To do -
Please show every line from the entries that carries the word "Given".

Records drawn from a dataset
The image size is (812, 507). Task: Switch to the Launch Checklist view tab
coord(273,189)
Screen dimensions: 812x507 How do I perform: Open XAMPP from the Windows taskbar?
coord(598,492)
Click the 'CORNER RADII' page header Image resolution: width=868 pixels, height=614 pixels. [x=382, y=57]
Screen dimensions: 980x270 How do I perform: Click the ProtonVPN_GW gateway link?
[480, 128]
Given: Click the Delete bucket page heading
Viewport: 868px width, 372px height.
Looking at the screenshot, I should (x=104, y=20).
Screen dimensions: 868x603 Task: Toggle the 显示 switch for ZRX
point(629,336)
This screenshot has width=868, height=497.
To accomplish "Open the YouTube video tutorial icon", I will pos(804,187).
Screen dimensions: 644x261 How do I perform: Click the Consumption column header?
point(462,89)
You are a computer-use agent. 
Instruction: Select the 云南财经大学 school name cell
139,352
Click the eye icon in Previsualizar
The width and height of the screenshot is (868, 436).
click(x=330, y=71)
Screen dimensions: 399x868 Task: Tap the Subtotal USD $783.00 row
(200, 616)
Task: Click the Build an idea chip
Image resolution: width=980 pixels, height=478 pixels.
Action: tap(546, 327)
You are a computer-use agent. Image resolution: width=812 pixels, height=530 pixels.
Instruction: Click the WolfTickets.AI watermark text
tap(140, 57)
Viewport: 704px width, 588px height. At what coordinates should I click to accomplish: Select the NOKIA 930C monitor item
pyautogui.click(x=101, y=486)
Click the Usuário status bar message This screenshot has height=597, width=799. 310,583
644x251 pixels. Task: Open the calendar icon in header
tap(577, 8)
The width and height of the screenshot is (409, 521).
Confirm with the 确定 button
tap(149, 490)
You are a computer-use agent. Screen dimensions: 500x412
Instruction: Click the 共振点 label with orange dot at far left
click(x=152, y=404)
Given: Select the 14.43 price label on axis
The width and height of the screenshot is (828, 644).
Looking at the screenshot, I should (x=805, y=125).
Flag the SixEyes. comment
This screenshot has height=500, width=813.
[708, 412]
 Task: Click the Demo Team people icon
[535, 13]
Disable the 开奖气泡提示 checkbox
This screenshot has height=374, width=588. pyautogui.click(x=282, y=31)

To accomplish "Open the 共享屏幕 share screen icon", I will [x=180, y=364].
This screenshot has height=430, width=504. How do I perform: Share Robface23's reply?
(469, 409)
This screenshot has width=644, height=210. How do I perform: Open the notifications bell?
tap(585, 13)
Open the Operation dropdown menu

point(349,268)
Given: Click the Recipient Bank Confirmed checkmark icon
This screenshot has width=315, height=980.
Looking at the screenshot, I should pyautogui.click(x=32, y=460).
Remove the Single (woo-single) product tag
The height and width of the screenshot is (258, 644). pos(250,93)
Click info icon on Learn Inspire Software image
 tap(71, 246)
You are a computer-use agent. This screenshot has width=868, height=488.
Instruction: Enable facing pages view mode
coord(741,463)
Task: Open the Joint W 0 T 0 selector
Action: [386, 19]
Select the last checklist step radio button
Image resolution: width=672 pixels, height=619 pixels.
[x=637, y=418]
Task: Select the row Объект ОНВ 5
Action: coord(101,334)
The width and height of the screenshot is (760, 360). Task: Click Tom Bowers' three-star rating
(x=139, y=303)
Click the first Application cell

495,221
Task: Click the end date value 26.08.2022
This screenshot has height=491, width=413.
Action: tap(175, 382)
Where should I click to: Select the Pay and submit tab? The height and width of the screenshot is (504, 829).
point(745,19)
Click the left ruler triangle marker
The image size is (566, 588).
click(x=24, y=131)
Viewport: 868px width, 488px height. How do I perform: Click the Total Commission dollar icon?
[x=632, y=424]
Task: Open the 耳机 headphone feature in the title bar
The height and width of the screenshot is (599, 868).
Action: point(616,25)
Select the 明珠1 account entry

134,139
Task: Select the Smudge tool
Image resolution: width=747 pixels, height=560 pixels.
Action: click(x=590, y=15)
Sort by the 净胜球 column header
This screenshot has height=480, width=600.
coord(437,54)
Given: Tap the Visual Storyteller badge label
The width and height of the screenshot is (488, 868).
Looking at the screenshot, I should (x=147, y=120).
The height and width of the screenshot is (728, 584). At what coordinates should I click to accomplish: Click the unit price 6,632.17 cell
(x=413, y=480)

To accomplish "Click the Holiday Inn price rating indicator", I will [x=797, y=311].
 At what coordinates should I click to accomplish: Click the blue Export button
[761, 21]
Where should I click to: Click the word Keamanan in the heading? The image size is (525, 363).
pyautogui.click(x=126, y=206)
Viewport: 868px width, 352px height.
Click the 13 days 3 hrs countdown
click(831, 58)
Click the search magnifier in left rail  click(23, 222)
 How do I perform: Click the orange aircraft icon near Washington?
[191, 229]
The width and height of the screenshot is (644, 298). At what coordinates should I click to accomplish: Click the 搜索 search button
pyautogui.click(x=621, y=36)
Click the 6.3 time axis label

Response to this task -
Given: Click the Delete bucket page heading
Given: Select the 14.43 price label on axis
Given: Click the Recipient Bank Confirmed checkmark icon
Given: Tap the Visual Storyteller badge label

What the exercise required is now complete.